INDIA SPLITS FROM TRUMP WHO officials say the future of the pandemic will be determined in densely populated countries like India, Ryan Heath tells us. That led Prime Minister Narendra Modi to today announce a “total ban” on 1.3 billion people leaving their homes over the next 21 days: the most challenging lockdown ever attempted. All public transport and air travel is shut down.

In dense and chaotic India, a successful curfew likely depends on 1.4 million armed police officers and nearly a million reserve security forces. Bollywood stars mobilized to spread the message: Don’t panic. Modi’s safety net: 950,000 active army members. One of the upsides for Modi is clearing the site of a three-month long protest against his government’s discriminatory new citizenship law.

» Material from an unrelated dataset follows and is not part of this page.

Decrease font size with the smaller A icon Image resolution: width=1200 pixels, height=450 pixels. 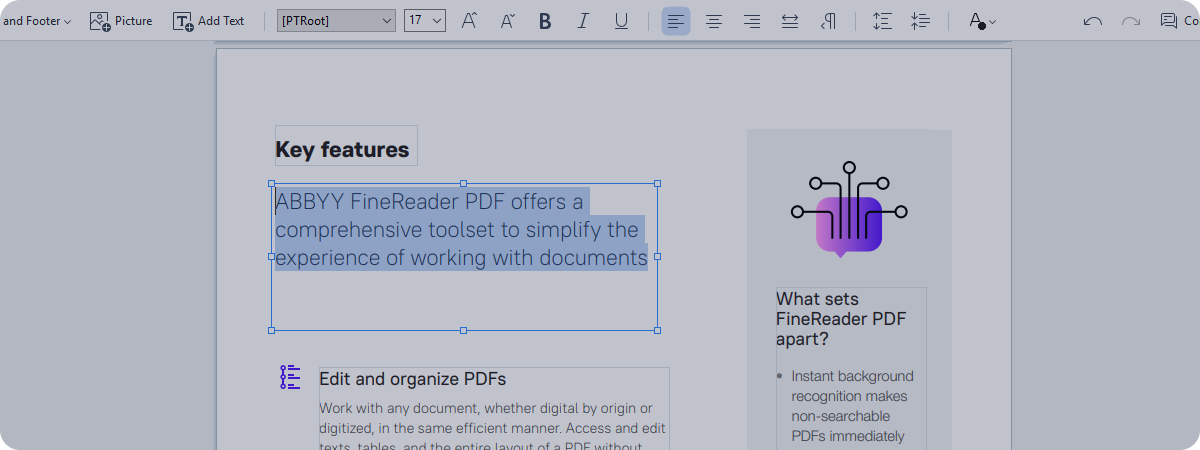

Questions over China’s numbers The Chinese government is declaring victory over coronavirus and ordering the country back to work, but RTHK, Hong Kong’s public broadcaster reported that hospitals in Wuhan are refusing to test patients who show symptoms, while Japan’s Kyodo News reported allegations that the number of Wuhan cases was manipulated before a recent visit by President Xi Jinping. China reported just 78 new cases today (out of over 81,000 known cases).

Parting Words

OUTSIDE THE BELTWAY — Negotiations on a coronavirus rescue package are taking place in the halls of a radically different Capitol, where members are increasingly working from home to avoid being infected themselves. It’s a radical shift for a governing body built on face-to-face interactions. Rep. Dean Phillips, a Minnesota Democrat, said the forced isolation was “strangely accommodating” for his job at this moment. “It’s fair to say I’m communicating with more constituents, more broadly and more deeply, right now, than I’ve been able to in a year and a half in Congress,” he said. What is harder — Phillips said, after taking part in several days of nonstop calls with his colleagues — is legislating from afar. “Deliberating is damn hard when 435 members are spread out in every nook and cranny in the country,” he said.